Auch bedeute Klimaschutz keineswegs "zurück in die Steinzeit", schrieben die Expertinnen und Experten weiter. Das Ziel sei "im Gegenteil innerhalb der ökologischen Grenzen des Planeten zu bleiben, um unsere Lebensgrundlagen zu erhalten und Lebensqualität zu sichern". Das sei jedoch nicht möglich, ohne den Druck auf die natürlichen Ressourcen zu reduzieren. Das werde auch Gewohnheitsänderungen erfordern, nicht aber notwendigerweise Verzicht.

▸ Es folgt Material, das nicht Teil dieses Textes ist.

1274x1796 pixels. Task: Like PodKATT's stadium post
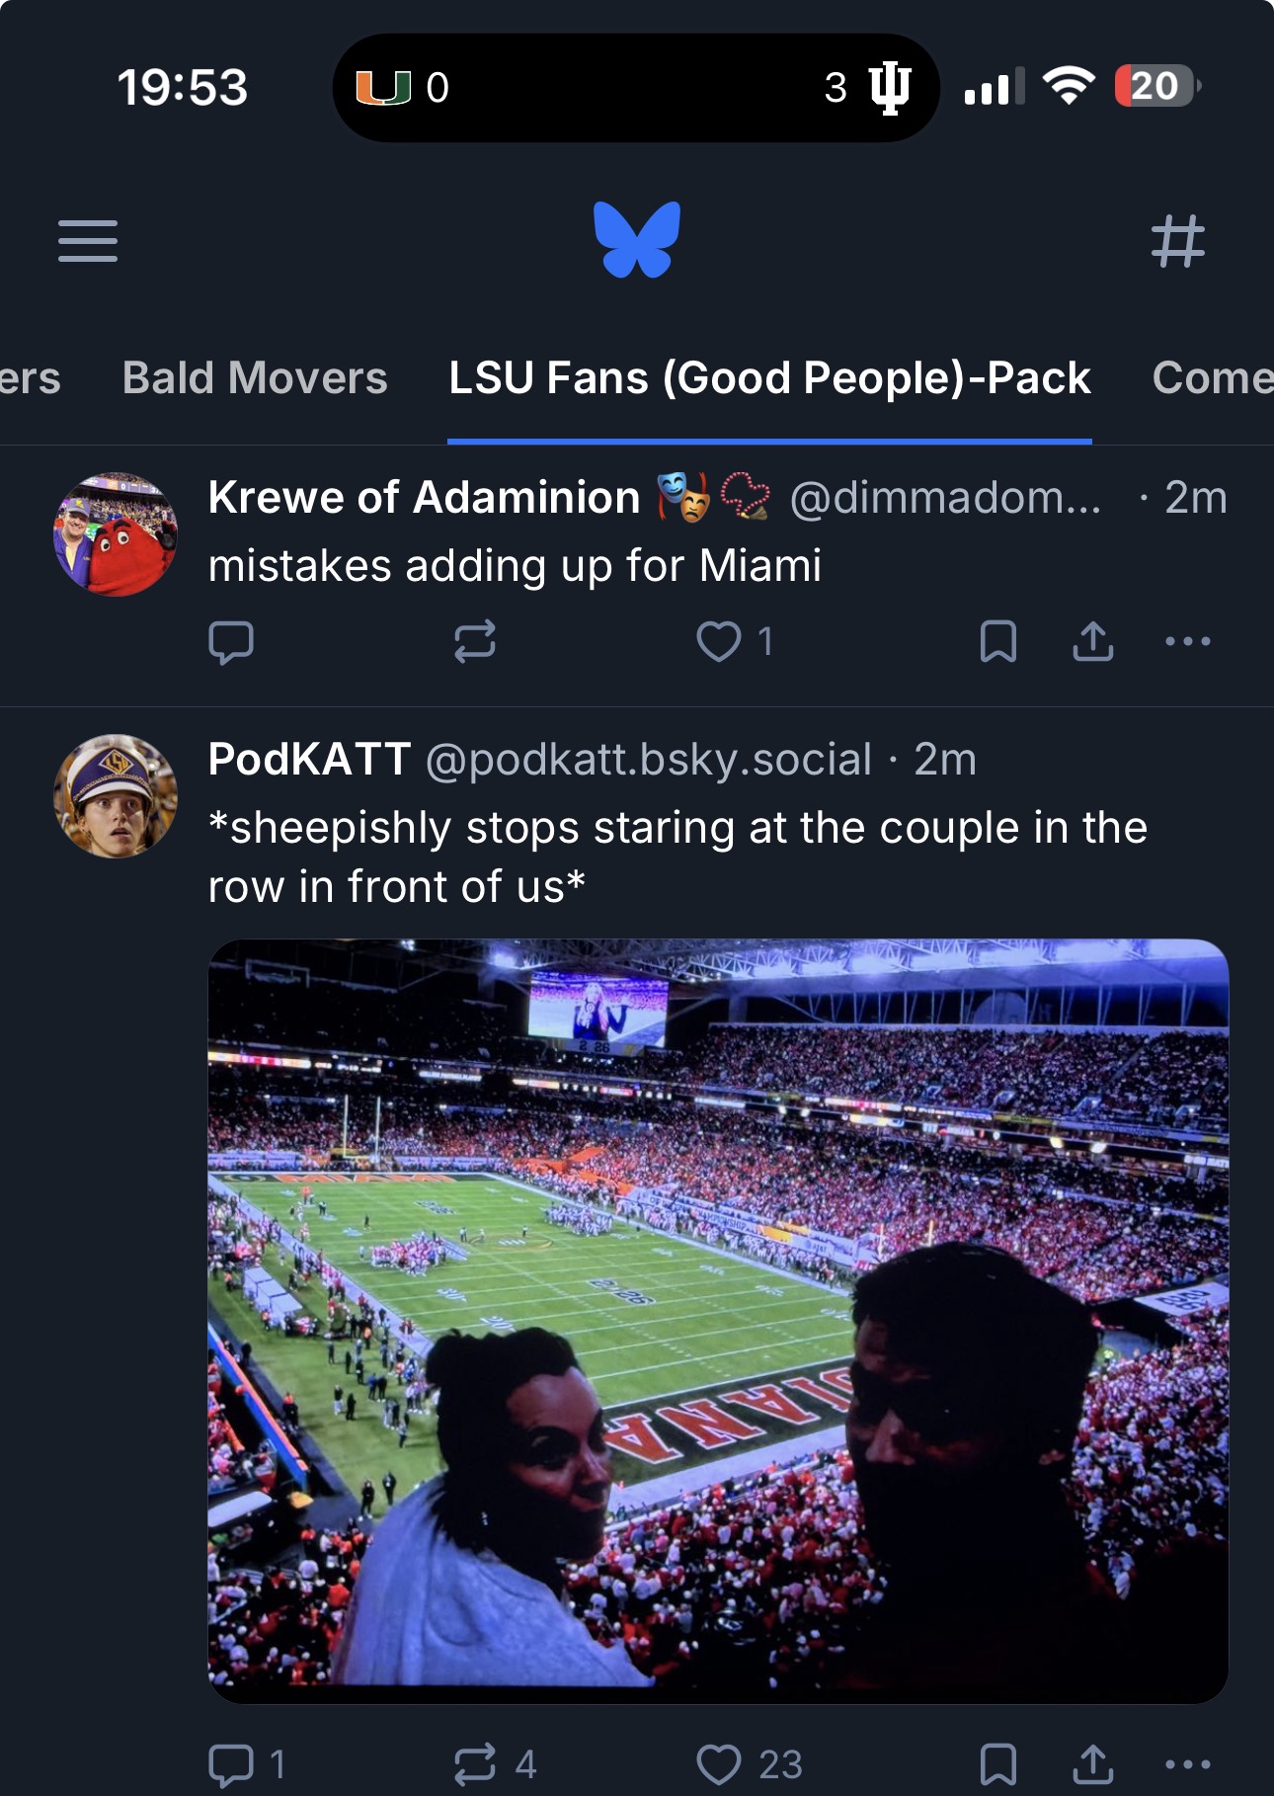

Ohnehin könne der Wirtschaftsstandort Österreich nur auf diese Weise langfristig gesichert werden. Die Bewältigung der Klimakrise sei "vielfältig und komplex" und werde auch nur in einem breiten gesellschaftlichen Prozess gelingen, bei dem alle – Politik, Industrie und Wirtschaft, Wissenschaft und Gesellschaft – an einem Strang ziehen, so der CCCA.

Gewessler: "Nicht von altem Denken bremsen lassen"

Bereits zuvor hatte sich Klimaschutzministerin Gewessler zu Wort gemeldet und den Regierungschef - wenn auch mit deutlich vorsichtigeren Worten - auflaufen lassen.

Auch sie wolle auf Innovationen im Umweltschutz setzen, sagte Gewessler am Rande einer Pressekonferenz: "Ich bin ganz bei der Meinung des Herrn Bundeskanzlers, das heißt nicht zurück in die Vergangenheit, das heißt mutig vorangehen." Man dürfe sich jedoch gerade jetzt "nicht von altem Denken bremsen lassen" und nicht immer auf jene hören, "die automatisch nein sagen".

Österreichs Klimaforscher mit deutlicher Kritik an Kurz

Klimaschutzministerin Leonore Gewessler

Sie wolle jedoch nicht auf die von Kurz gestartete Umweltschutz-Verzichtsdiskussion einsteigen. "Ich kann mit der Diskussion relativ wenig anfangen", sagte Gewessler. Die Klimakrise stelle "unsere Lebensgrundlage in Frage".

Etwas deutlicher als ihre Parteikollegin wurde die Grüne Klubchefin im Parlament, Sigrid Maurer: "Wer glaubt, die Klimakrise bewältigen zu können, ohne etwas zu verändern, der lebt in der Steinzeit", sagte sie.